So, here's the problem with a lot of books about how to change the world; 1) they make you aware of a specific crisis, but not offer solutions to it, 2) they will tell stories of people who seem to have solved said crisis only by giving themselves full-time to a solution, 3) they will say that you can solve said crisis, but not offer up practical ideas or stories of how.


Soul of a Citizen is the antithesis of that, and one of the best books on how to do good that I have ever read. The stories that Paul Loeb tells, even of heroes like MLK and Rosa Parks, reveal the back story of years of sacrifices, small and large, that slowly effected change. Loeb makes you aware that there's a problem, inspires you to want to help solve it, makes you believe that you can, and offers practical ways in which to do so. For anyone who wants to do good, but feels overwhelmed by the prospect, I highly recommend Paul Loeb's Soul of a Citizen.

Saturday, July 17, 2010

Ape House

I am crazy tired at almost 3 in the a.m., but wanted to mention that I got in the first 3 chapters of Sara Gruen's Ape House over lunch today and am hooked. This is an author who knows how to draw a reader into a story. Excellent characters, well shaped dialogue, and a unique plot are all featured in just the first few pages. It is a story that deals, in large part, with the relationships between apes and humans, between us and the animal kingdom that we are, in fact, a part of. I never got around to reading Water For Elephants, but if Ape House fulfills the promise of its premise, I will certainly be picking it up next.

Wednesday, July 14, 2010

One Day

Just a quick note based on the 3 or 4 chapters I have read so far. I hate to pull an "it's this meets that" like I'm pitching a movie, but this book is some parts The Time Traveler's Wife mixed with When Harry Met Sally and more than a bit of Nick Hornby thrown in. I mean that in a good way. This book won't change your life, but it has quickly become the most difficult, of the books that I am currently reading, to put down.

7-14-10




Fiction/Literature
  • Ape House by Sara Gruen
  • C by Tom McCarthy
  • Don Quixote by Miguel de Cervantes
  • One Day by David Nicholls
  • Will You Please Be Quiet, Please? by Raymond Carver
Non-Fiction
  • The Boys of Summer by Roger Kahn
  • Soul of A Citizen by Paul Loeb
Theology/Philosophy
  • After You Believe by N.T. Wright
  • A Testament of Devotion by Thomas Kelly
  • Violence by Slavoj Zizek

Last night and today I finished A Most Wanted Man by Le Carre, The Past Is A Foreign Country by Carofiglio, and The Wake of Forgiveness by Machart. 

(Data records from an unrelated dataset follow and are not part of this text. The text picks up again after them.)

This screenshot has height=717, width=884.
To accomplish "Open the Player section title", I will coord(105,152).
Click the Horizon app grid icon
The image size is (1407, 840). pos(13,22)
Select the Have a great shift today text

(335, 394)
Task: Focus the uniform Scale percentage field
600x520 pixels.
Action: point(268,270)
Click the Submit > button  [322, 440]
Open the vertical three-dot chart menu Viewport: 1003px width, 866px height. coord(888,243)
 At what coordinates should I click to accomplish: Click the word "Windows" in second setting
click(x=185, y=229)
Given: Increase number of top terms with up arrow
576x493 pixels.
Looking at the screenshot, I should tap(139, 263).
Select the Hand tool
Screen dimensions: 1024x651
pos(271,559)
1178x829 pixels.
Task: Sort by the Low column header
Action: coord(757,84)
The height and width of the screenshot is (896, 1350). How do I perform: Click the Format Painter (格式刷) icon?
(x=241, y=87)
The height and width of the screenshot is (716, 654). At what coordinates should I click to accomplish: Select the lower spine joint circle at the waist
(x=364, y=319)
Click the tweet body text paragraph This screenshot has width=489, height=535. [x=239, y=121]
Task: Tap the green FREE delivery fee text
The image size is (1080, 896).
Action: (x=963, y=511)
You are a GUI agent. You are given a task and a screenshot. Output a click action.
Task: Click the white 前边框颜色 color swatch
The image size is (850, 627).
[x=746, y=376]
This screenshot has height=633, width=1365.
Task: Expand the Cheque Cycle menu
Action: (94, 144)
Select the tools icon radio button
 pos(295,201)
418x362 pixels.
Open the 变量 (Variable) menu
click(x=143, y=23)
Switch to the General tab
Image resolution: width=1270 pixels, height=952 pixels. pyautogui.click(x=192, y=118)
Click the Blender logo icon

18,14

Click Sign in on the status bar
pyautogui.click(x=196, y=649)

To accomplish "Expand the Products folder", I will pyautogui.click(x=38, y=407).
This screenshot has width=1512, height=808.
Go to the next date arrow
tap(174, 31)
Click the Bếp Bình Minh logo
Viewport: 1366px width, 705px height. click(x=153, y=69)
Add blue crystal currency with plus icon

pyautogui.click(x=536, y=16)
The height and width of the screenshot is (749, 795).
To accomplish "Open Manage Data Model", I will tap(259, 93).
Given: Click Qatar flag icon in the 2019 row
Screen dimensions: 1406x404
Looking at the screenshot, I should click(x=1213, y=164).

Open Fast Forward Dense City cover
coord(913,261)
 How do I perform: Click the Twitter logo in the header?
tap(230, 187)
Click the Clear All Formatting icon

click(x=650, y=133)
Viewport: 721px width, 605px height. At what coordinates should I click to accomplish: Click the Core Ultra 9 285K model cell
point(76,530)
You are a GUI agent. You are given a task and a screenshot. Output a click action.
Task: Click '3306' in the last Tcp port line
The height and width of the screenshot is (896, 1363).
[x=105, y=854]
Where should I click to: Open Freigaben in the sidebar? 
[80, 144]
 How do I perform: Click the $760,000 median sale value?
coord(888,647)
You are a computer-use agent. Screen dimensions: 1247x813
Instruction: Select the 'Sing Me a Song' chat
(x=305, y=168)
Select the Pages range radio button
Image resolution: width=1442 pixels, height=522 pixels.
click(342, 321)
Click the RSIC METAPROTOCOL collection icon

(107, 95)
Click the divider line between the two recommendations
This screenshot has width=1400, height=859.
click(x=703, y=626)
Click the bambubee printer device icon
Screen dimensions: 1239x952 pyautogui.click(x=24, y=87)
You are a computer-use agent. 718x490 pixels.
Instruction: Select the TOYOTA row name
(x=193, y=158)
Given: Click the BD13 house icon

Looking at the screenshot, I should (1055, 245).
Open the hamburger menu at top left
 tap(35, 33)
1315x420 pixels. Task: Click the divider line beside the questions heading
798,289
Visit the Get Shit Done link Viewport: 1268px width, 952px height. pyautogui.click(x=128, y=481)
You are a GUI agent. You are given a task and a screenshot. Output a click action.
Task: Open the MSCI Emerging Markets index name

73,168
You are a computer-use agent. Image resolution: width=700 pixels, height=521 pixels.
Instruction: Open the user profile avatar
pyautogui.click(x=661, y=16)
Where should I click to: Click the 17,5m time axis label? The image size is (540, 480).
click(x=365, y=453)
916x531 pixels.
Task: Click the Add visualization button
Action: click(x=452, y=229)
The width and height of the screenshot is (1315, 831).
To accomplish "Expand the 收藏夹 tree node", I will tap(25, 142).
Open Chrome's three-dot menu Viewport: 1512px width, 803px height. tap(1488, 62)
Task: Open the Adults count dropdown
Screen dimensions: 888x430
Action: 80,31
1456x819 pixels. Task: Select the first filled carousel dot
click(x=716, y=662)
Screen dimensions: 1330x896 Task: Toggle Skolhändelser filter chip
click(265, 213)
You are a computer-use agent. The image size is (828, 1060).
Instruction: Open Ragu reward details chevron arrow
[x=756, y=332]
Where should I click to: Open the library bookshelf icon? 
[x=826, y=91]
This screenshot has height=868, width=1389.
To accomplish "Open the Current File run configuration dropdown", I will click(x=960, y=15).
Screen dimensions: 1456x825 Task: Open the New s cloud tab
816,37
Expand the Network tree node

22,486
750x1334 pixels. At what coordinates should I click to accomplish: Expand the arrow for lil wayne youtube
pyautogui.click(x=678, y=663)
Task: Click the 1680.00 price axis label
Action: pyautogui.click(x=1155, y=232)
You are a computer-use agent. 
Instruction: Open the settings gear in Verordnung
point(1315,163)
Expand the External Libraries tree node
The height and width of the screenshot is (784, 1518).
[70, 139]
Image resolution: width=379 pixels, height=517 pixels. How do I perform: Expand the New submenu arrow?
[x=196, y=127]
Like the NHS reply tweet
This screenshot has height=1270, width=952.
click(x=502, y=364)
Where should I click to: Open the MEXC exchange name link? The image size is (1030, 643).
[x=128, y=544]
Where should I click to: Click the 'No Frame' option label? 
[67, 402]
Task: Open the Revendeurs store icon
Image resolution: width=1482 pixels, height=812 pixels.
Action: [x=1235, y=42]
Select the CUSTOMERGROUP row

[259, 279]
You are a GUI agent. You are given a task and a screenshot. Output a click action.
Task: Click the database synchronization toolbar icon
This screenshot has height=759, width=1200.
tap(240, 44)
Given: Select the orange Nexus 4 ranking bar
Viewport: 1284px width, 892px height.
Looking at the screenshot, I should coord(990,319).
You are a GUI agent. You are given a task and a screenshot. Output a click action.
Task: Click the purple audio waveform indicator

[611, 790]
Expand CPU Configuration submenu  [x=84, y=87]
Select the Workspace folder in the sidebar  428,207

Machart first. I really wanted to love this book and I didn't even like it. Comparisons to Cormac McCarthy and glowing reviews by Tim O'Brien and I was sure this book was for me. The time is turn of the 20th century and the place is Texas. The relationships focus on a widowed father and his three sons. My kind of book. I hoped for stark and spare and sorrowful. All I got was bored.

I came late to the Le Carre party, as this is the first of his books that I've read. That said, it will not be the last. I hate to speak in terms of "elevating the genre" as if adventure fiction can't have merit, but Le Carre is certainly doing something that Tom Clancy and Dan Brown are not. This is a genre that, at its weakest, is driven solely by action and not by characters. Unfortunately, more "literary" works often feel that plot is somehow for those of us who like our fiction with a side of fries. Le Carre reminds us that the best fiction has both, someone we care about doing something we care about. I was caught up in it from beginning to end. So, Le Carre fans, what should I read next?

The Past Is A Foreign Country was my favorite of the three. Talk about a solid plot and fleshed out characters, Carofiglio (I hadn't heard of him either) does both brilliantly. Sort of a mystery, but more than a mystery, this story creates an ongoing yet inexplicable tension, you know something is wrong, but you can't point to what it is that's wrong. But strange things are afoot at the Circle K. Much of this is credited to Carofiglio's narrator, Giorgio, who may or may not be unreliable, which means that he sort of is, regardless. Greatness. I highly recommend this book.

Tuesday, July 13, 2010

The Boys of Summer

Baseball may be my least favorite sport to watch on television ("may be" if you count golf as a sport). It's a whole lotta nothin' before you get to the good stuff. That said, the good stuff is almost always great. But the whole lotta nothin' keeps me away.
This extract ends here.